> [Activity]
Work out the count of lines in the material where the string "size" shows up, and reply with it alone.

> [Supplied material]
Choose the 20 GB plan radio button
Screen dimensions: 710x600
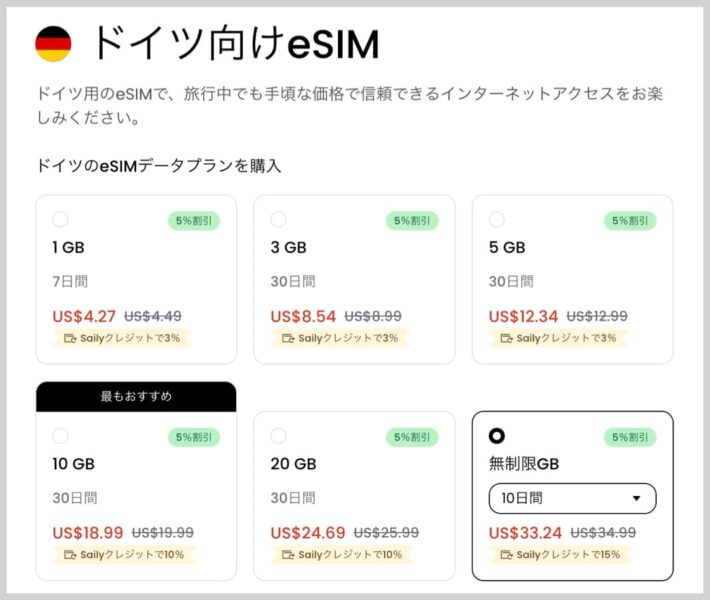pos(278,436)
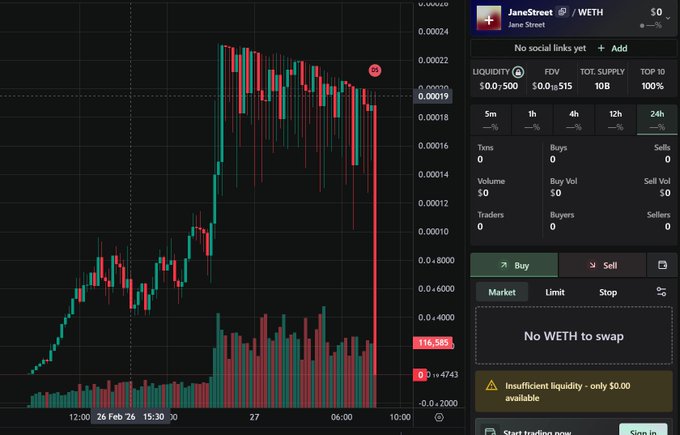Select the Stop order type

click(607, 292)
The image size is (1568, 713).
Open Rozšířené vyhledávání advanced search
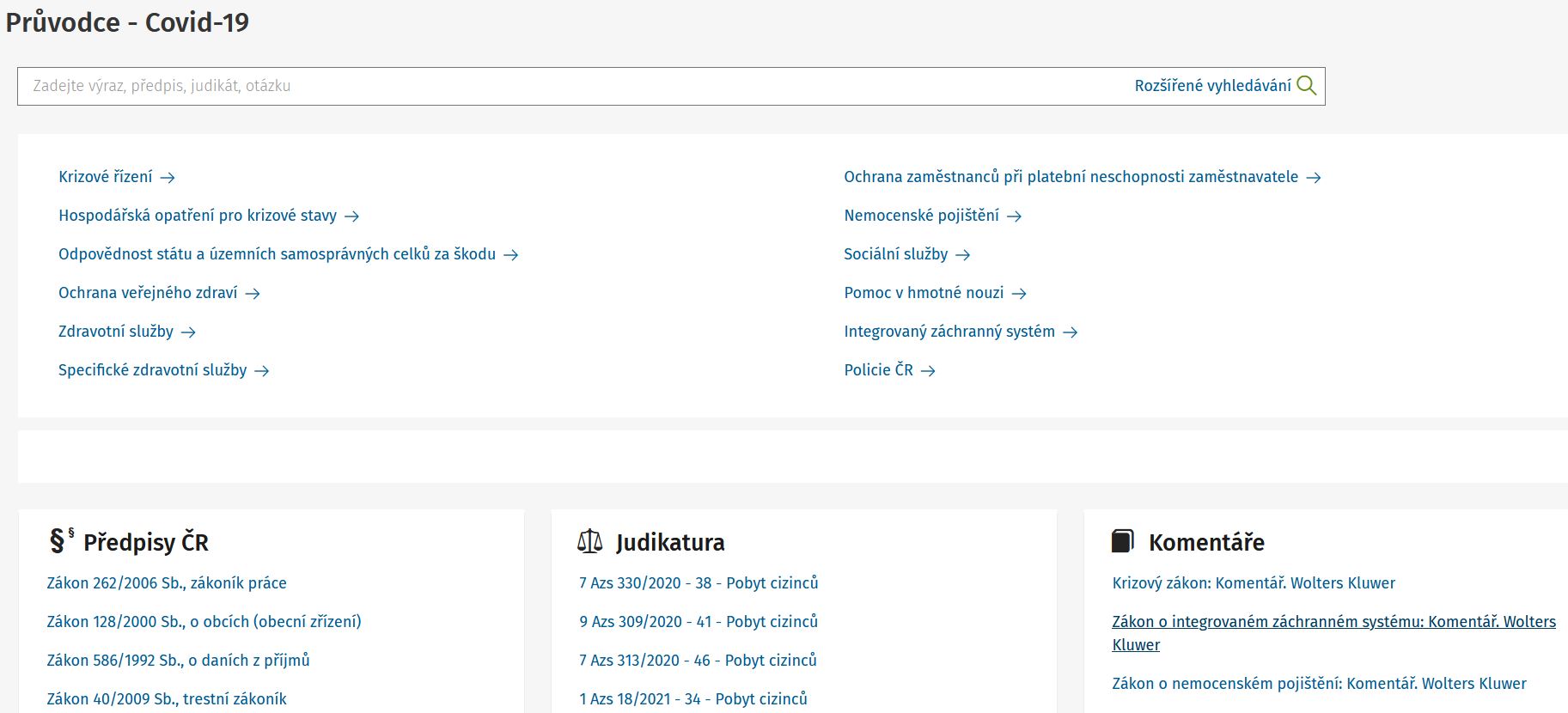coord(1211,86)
==
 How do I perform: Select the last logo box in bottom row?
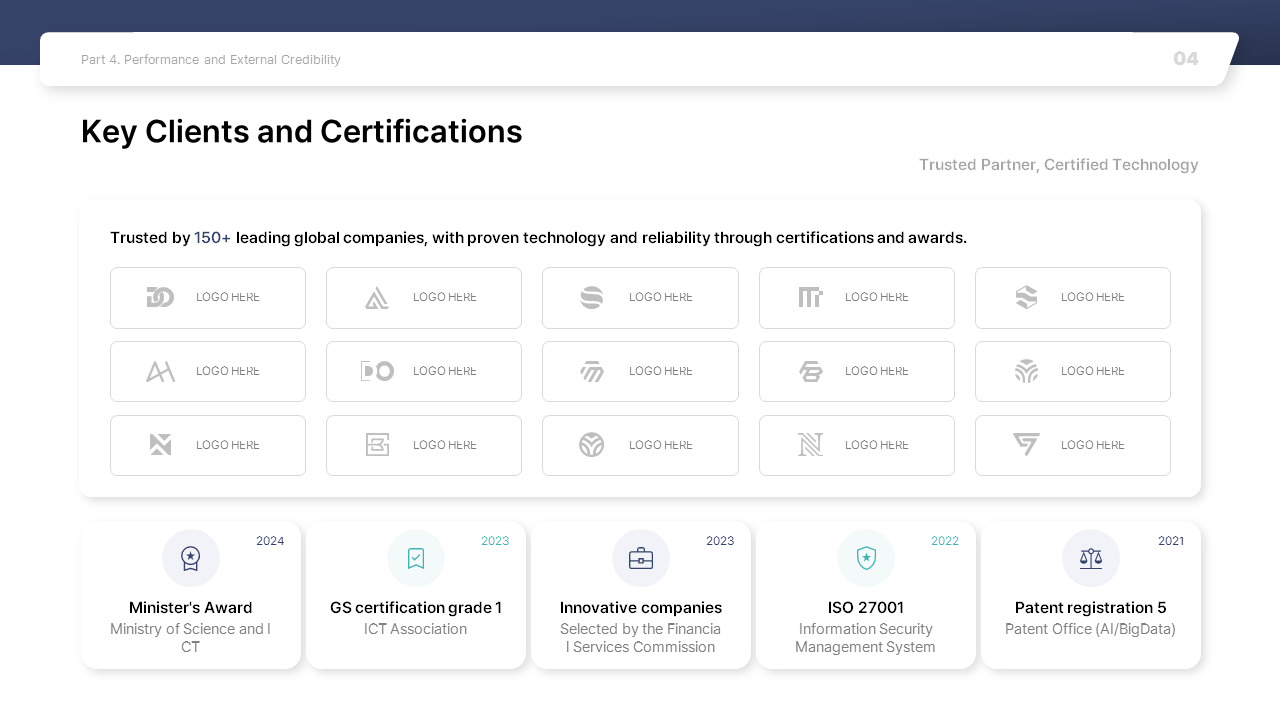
* * *
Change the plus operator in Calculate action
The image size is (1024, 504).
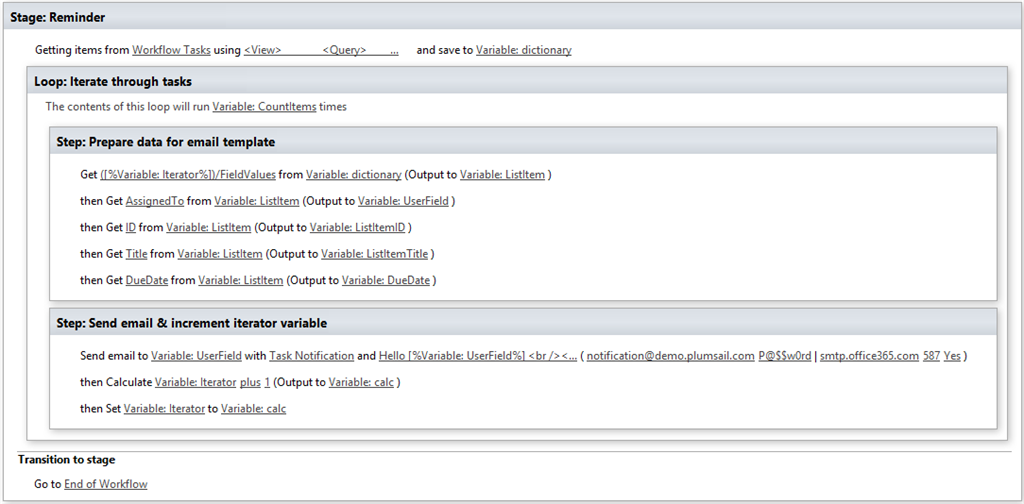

> [Result of the exercise]
2